Relative atime kernel patch against 2.6.18-rc4

Relative atime userspace patch against util-linux 2.13-pre7

Test script to test relatime

Bare bones mount program to remount with either relatime or lazyatime (depending on kernel patch)

Older lazy atime patch, which updates the atime in memory but doesn't bother writing it to disk. The major problem with this is that atime can go backwards if an inode is evicted from memory.

Lazy atime patch against 2.6.18-rc3

malloc() tuning

The default malloc() threshold for allocating using mmap() versus brk() is designed for 32-bit systems with 2001 memory capacity, and winds up doing too many allocations using mmap(). This is especially harmful when the application is doing an alloc/write/free cycle, as the memory has to be cleared unnecessarily in between each free and alloc. Arjan van de Ven and I wrote a patch to glibc that dynamically adjusts the threshold based on the size of free()'s.

Update: Merged as of August 24, 2006 (with some additional tweaks).

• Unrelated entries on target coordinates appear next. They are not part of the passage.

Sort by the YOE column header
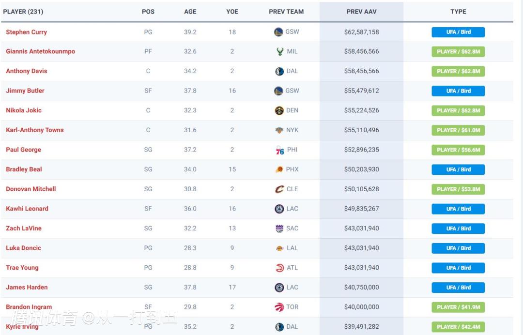 pyautogui.click(x=232, y=12)
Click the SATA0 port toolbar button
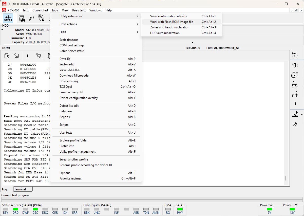The height and width of the screenshot is (216, 304). (8, 18)

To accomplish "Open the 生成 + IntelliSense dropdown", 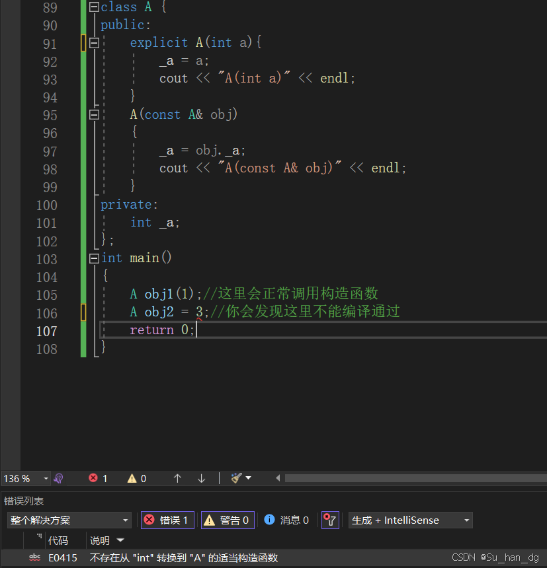I will tap(410, 520).

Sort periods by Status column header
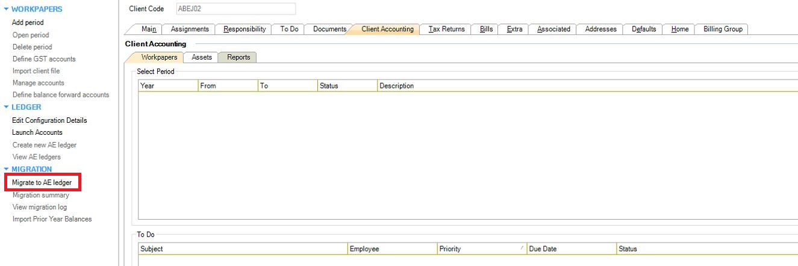(x=347, y=86)
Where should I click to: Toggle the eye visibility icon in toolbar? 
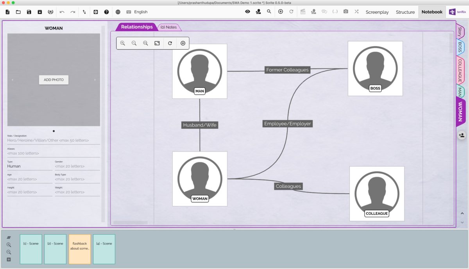point(247,12)
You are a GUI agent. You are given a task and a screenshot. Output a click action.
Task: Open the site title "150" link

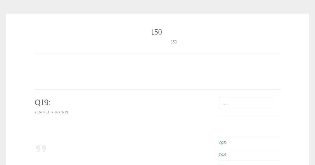[157, 32]
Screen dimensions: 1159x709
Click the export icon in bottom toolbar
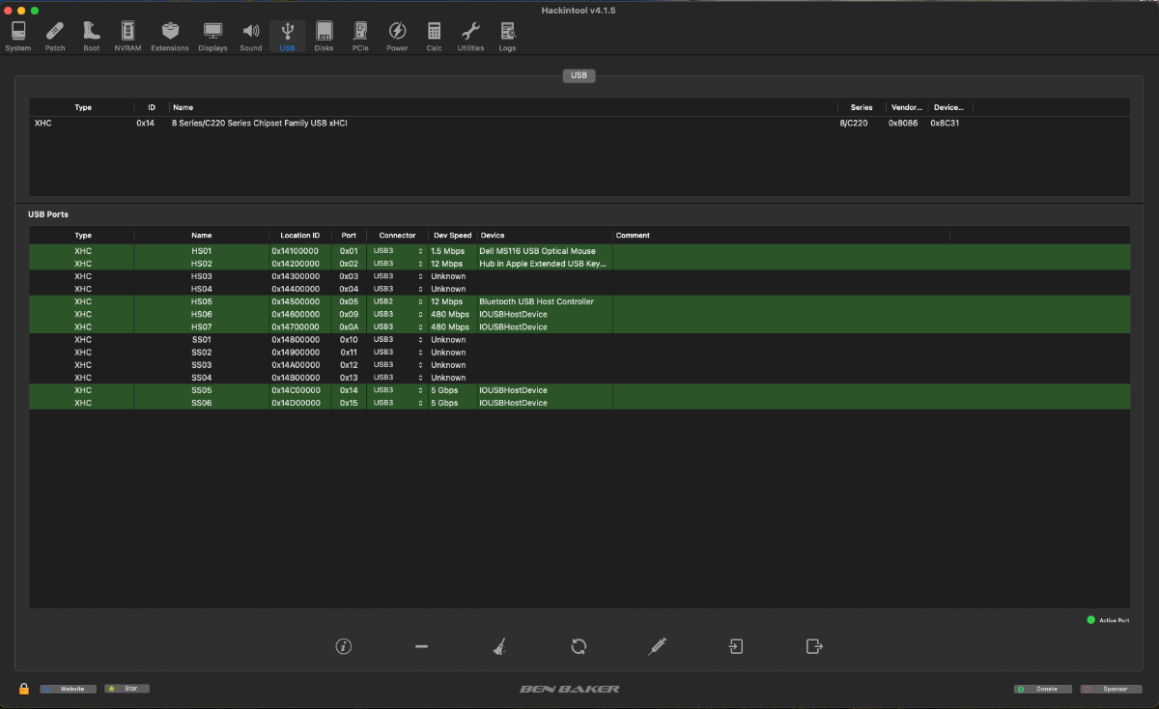click(814, 646)
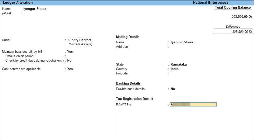Image resolution: width=254 pixels, height=140 pixels.
Task: Click the PAN/IT No. input field
Action: (193, 105)
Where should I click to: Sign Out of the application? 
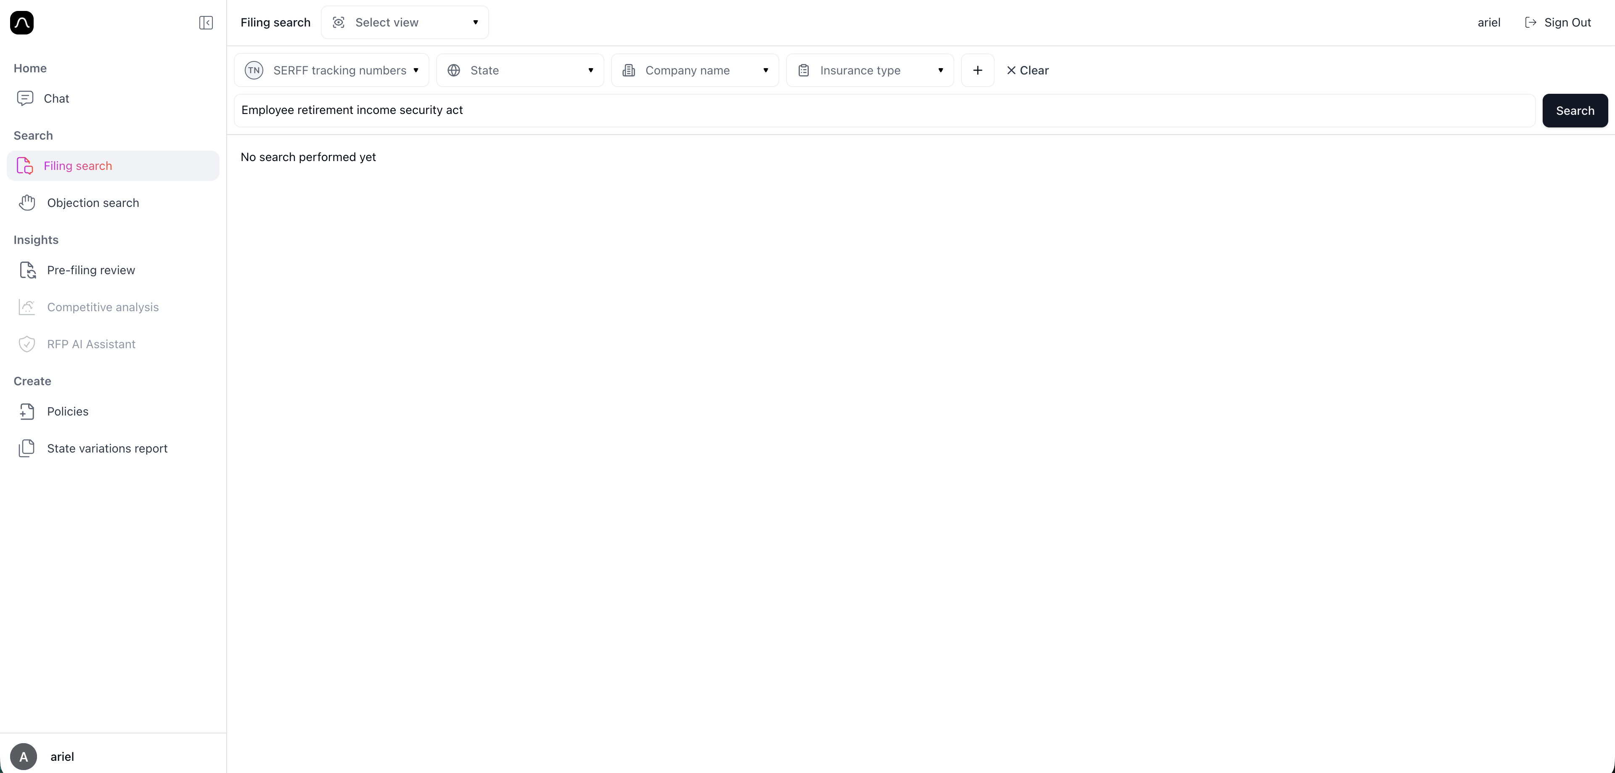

Dynamic mmap threshold patch

ebizzy workload generator

I needed a workload that represented a class of applications fairly common in web application servers (think search and indexing services). Basically, a lot of threads are all doing the same kind of thing to a big (many GB's) chunk of memory: pick some chunk of memory, make a copy, look up some record in it using binary search, free that memory again. Microbenchmarks don't cut it, because the performance issues only kick in when everything is combined. ebizzy tries to replicate this for system tuning purposes. Licensed under the GPL.

The source is now hosted on Sourceforge.

OLD 0.1 release

Ext2 fsck reduction project

These patches are intended to reduce the average time spent on fscking ext2 file systems. For more info, see the paper (draft).

Latest patch for fswide dirty bit

Port of ext3 reservations to ext2 Martin Bligh and Andrew Morton cleaned this up and it's floating around in one of Andrew's trees somewhere; ask for it.